Massachusetts COVID Burden Dashboard

Massachusetts COVID Burden Dashboard

This dashboard focuses on county-level variation in four COVID outcome measures: mortality, hospitalization rate, hospitalization duration, and median out-of-pocket cost. Taken separately, each map shows one part of the burden profile. Taken together, they suggest that the counties with the worst outcomes are not simply the counties where hospitalization is most common. The more informative pattern is how frequently patients are hospitalized, how long they remain hospitalized, and whether that care is taking place under higher patient financial burden.

Interpretation

Hospitalization rate alone does not cleanly explain mortality. Several counties have relatively similar hospitalization rates but noticeably different death rates, which means admission frequency by itself is too coarse to identify where the system appears most strained. For example, Barnstable, Plymouth, Suffolk, and Hampshire all sit in a fairly narrow hospitalization-rate range, yet their mortality outcomes differ substantially. That gap matters because it shifts attention away from the simple question of how many patients enter the hospital and toward the more revealing question of what happens to them once they are there.

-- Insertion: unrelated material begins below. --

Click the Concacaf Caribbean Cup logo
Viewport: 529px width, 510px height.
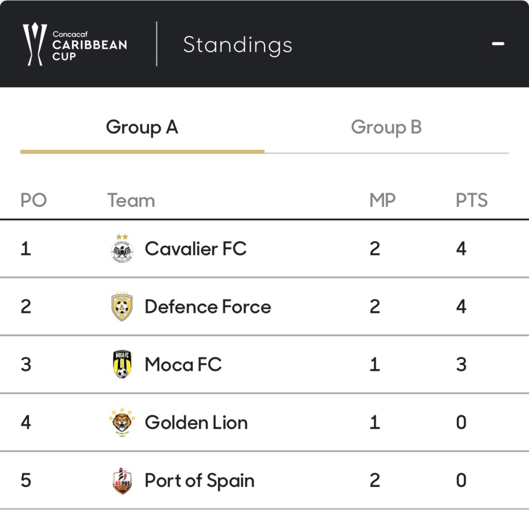(x=74, y=44)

The clearest pattern in these county summaries is the relationship between hospitalization duration and mortality. Counties with longer average hospital stays tend to have lower mortality, while counties with shorter average stays tend to have worse outcomes. One plausible interpretation is that longer stays reflect patients remaining in care long enough to receive more complete treatment, whereas shorter stays may indicate greater discharge pressure, reduced capacity, or a system operating under more stress. This does not prove a causal mechanism on its own, but it gives a much cleaner descriptive account of the variation than hospitalization rate by itself.

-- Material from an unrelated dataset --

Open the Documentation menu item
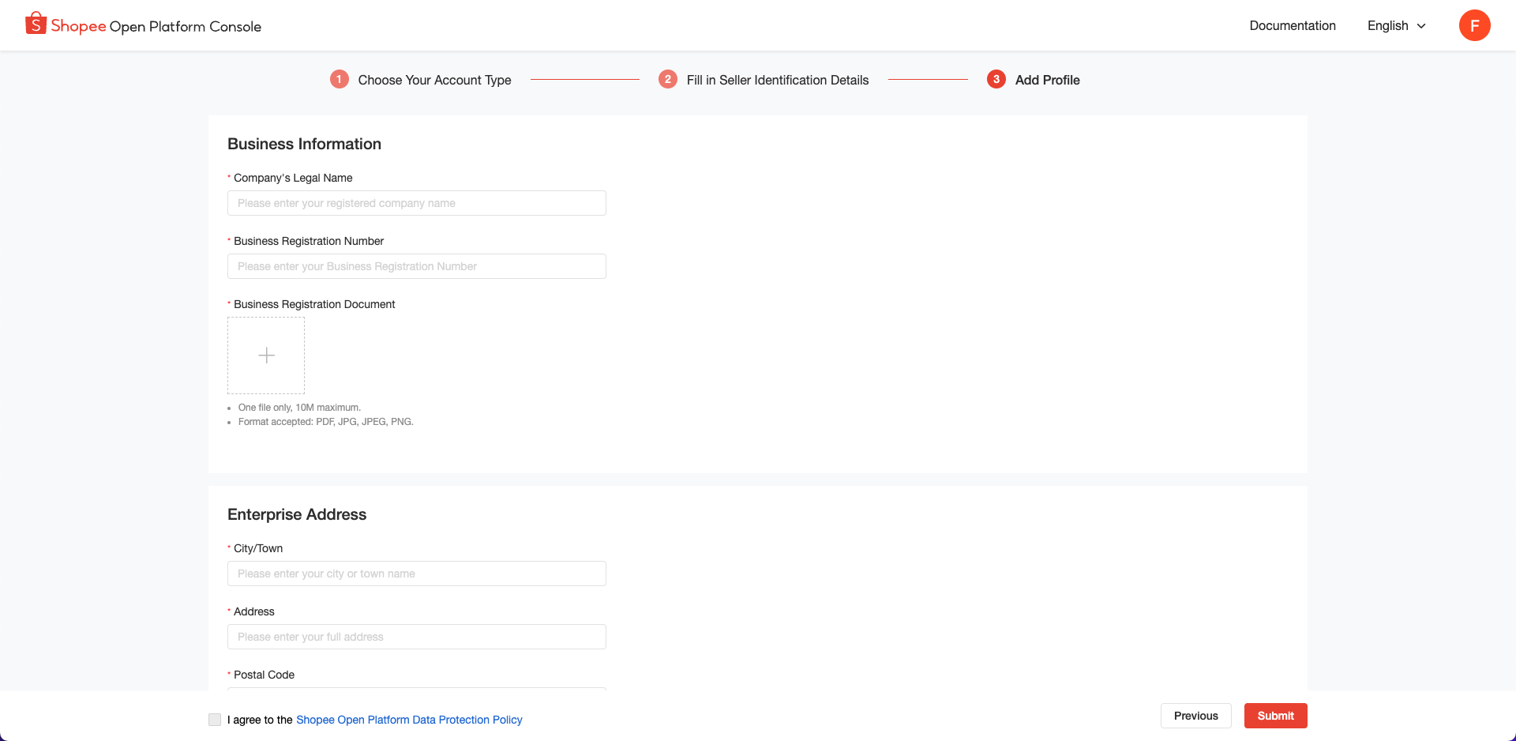Image resolution: width=1516 pixels, height=741 pixels. (x=1292, y=26)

Financial burden sharpens that interpretation. The counties that combine shorter stays with higher median out-of-pocket cost tend to look more vulnerable overall. Barnstable is the clearest example: it has high mortality, a comparatively short average hospitalization duration, a high hospitalization rate, and the highest patient cost burden in the set shown here. That combination makes it the county that most strongly fits a story of overlapping medical and financial strain. Plymouth also leans in this direction, though less dramatically.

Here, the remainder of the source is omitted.